Dans tous les pays qui se sont dotés d'une Constitution écrite – ce qui est de loin le cas le plus fréquent –, celle-ci est considérée comme la norme nationale suprême. En cas de conflit, elle doit donc prévaloir sur toute règle de valeur inférieure, quel qu'en soit l'auteur. Pour s'assurer qu'il en soit ainsi, un contrôle est généralement prévu : tantôt il est exercé par les tribunaux ordinaires qui ont le pouvoir de refuser l'application d'une loi contraire à la Constitution, tantôt il est confié à une juridiction spéciale, comme le Conseil constitutionnel français ; mais même dans le premier cas, il existe au sommet de la hiérarchie judiciaire une cour dont la jurisprudence fait autorité en la matière : il en est notamment ainsi aux États-Unis.

La mission qui est attribuée à ces cours leur confère un rôle éminent dans la vie juridique, mais aussi politique et sociale du pays. C'est ce qui explique qu'aux États-Unis les nominations prononcées ou envisagées par les présidents Ronald Reagan et George W. Bush aient suscité des débats très vifs au sein du Congrès et même de l'opinion publique : le choix de juges réputés pour leurs opinions très conservatrices pouvait en effet infléchir durablement la jurisprudence de la cour et avoir des incidences sur des aspects importants de la politique nationale. Dans tous les pays, d'ailleurs, les tendances que révèle la composition de la cour sont considérées comme un élément important de l'équilibre institutionnel ; à deux siècles de distance, on redécouvre ainsi la pertinence de cette opinion de Diderot : « Il est beaucoup plus important d'avoir de bons juges que de bonnes lois. »

Le problème du contrôle

Les réticences originelles

Aux États-Unis, le contrôle a été instauré dans les années qui suivirent la mise en application de la Constitution de 1787, mais cet exemple est demeuré longtemps isolé. En effet, la plupart des démocraties qui ont vu le jour après les révolutions du xviiie et du xixe siècle ont bâti leurs institutions sur le dogme de la souveraineté parlementaire. Comme l'affirme en France l'article 6 de la Déclaration des droits de l'homme et du citoyen adoptée en 1789, « la loi est l'expression de la volonté générale ». Comment concevoir dès lors qu'elle puisse être mise en échec par un organe quelconque qui, de ce fait, se placerait au-dessus du Parlement, émanation directe de la nation souveraine ? En voulant soumettre l'assemblée représentative à un gardien de la Constitution ne risquerait-on pas de lui donner un maître ?

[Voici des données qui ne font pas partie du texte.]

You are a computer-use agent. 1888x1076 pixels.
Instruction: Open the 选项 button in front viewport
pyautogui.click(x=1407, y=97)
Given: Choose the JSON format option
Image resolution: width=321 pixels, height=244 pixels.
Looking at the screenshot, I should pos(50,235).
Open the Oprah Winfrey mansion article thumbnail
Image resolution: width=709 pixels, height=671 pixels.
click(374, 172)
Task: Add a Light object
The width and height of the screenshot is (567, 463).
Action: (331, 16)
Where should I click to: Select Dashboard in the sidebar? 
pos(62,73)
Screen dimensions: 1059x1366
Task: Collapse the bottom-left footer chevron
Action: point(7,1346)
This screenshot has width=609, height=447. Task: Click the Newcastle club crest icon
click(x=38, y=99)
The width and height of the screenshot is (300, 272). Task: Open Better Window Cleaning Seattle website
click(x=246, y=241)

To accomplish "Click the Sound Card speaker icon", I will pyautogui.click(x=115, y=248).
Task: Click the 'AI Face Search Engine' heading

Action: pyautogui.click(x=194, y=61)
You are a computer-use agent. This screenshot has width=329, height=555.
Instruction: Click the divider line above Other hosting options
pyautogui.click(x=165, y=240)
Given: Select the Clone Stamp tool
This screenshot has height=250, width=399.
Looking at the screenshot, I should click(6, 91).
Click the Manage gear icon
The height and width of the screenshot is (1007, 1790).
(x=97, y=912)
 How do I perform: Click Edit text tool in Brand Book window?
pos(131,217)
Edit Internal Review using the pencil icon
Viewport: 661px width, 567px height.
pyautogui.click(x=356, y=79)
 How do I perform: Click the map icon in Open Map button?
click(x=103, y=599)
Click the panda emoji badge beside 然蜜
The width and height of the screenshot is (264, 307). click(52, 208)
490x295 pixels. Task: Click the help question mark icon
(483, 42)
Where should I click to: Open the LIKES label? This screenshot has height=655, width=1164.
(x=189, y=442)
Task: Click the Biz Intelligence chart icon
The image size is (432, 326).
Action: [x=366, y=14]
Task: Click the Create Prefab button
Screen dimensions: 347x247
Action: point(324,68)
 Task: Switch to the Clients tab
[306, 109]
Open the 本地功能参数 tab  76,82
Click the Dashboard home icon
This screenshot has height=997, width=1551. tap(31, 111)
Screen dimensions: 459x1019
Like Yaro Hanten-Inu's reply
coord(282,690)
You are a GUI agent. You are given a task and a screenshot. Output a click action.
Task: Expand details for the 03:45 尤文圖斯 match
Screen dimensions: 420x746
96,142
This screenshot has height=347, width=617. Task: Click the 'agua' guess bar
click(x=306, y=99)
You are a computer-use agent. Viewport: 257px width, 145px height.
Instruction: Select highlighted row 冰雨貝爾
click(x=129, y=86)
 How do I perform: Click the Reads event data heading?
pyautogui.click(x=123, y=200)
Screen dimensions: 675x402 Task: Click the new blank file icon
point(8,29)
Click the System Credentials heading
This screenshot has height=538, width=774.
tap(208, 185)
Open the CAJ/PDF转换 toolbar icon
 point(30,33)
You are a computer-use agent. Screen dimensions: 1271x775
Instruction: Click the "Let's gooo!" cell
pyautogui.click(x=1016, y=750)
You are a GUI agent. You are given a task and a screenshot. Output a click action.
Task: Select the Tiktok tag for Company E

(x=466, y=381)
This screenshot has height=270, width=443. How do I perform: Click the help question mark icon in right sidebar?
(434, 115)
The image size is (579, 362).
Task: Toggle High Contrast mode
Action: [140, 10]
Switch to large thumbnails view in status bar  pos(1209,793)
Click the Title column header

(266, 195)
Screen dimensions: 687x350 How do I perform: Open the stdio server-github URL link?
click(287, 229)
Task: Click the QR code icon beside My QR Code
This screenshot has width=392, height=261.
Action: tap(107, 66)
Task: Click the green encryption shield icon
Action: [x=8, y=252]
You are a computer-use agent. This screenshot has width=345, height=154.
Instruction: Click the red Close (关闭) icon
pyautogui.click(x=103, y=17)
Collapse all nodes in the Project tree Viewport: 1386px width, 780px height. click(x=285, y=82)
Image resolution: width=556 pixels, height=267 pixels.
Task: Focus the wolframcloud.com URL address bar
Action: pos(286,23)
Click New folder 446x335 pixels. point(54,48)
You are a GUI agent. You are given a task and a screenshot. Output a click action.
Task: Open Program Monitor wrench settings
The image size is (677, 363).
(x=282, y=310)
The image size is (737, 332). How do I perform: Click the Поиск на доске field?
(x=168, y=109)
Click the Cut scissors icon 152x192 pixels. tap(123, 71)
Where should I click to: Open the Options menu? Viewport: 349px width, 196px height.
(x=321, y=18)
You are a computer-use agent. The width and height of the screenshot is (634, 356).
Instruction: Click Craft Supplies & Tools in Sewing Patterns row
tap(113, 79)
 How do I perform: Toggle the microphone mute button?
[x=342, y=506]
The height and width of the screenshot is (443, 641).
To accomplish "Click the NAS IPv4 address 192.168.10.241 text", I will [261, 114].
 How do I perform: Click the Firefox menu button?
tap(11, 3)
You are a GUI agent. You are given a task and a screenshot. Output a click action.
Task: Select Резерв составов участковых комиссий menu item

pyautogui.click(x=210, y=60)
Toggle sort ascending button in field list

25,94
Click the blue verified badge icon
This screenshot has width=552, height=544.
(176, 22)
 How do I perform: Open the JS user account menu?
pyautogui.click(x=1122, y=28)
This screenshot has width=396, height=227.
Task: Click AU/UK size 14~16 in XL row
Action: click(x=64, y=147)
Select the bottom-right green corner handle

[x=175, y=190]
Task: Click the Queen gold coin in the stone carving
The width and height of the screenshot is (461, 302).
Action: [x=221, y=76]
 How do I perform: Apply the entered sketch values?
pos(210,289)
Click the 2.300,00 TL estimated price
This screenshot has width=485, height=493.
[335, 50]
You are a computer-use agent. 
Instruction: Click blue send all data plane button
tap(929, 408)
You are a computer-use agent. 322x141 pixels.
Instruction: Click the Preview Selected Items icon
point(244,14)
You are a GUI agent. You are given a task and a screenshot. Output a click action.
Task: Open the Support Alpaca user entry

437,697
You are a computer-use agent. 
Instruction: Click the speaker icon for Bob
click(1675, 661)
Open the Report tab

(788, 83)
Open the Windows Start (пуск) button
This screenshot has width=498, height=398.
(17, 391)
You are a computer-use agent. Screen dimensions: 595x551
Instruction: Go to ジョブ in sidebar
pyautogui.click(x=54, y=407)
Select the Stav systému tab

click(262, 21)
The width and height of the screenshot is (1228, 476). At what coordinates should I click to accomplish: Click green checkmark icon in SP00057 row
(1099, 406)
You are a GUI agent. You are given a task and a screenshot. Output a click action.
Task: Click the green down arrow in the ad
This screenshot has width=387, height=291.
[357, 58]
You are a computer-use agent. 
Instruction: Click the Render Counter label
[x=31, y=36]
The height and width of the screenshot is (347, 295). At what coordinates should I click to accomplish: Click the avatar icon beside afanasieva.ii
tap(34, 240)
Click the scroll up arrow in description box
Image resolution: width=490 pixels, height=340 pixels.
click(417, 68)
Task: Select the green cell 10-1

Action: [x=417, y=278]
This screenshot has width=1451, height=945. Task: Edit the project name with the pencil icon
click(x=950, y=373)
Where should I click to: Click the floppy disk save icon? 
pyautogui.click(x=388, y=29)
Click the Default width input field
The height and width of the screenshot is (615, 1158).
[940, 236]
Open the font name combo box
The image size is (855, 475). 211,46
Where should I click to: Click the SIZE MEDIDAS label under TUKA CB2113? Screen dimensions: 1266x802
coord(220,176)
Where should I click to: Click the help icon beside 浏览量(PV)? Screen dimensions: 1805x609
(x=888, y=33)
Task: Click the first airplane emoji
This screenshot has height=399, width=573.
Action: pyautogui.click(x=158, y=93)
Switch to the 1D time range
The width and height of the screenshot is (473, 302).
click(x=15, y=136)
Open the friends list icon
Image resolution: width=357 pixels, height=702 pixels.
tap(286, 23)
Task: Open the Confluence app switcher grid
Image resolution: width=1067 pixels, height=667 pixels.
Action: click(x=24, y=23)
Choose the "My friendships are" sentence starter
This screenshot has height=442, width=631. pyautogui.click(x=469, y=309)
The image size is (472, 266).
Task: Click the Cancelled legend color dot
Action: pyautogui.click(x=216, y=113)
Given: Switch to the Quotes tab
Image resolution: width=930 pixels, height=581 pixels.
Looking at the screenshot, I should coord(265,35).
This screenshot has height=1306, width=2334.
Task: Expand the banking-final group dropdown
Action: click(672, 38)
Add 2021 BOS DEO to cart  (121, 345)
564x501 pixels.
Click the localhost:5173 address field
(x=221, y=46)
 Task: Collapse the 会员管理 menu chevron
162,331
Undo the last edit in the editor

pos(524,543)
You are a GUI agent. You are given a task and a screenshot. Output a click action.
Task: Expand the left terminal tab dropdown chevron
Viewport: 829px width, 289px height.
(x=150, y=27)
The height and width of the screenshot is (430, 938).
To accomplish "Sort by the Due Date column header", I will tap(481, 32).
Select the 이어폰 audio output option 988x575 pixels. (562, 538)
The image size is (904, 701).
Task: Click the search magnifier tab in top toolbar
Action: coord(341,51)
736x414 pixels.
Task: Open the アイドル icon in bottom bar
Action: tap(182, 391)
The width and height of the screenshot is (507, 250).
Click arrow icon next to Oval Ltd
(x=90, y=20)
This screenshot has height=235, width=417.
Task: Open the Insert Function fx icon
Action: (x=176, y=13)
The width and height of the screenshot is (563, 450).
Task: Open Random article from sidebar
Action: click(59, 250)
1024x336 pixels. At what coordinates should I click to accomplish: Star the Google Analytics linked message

À cette objection de principe s'ajoutait la difficulté pratique de définir le statut d'un tel organe. Ou bien, en effet, ses membres eussent été élus, mais alors ils ne constituaient qu'une chambre législative supplémentaire n'offrant pas plus de garanties de respect de la Constitution que le Parlement lui-même ; ou bien il était composé de magistrats désignés en fonction de leur compétence, mais ceux-ci n'avaient pas alors de légitimité démocratique et risquaient de s'opposer, au nom d'un légalisme étroit, à des réformes souhaitées par l'opinion publique et votées par ses représentants.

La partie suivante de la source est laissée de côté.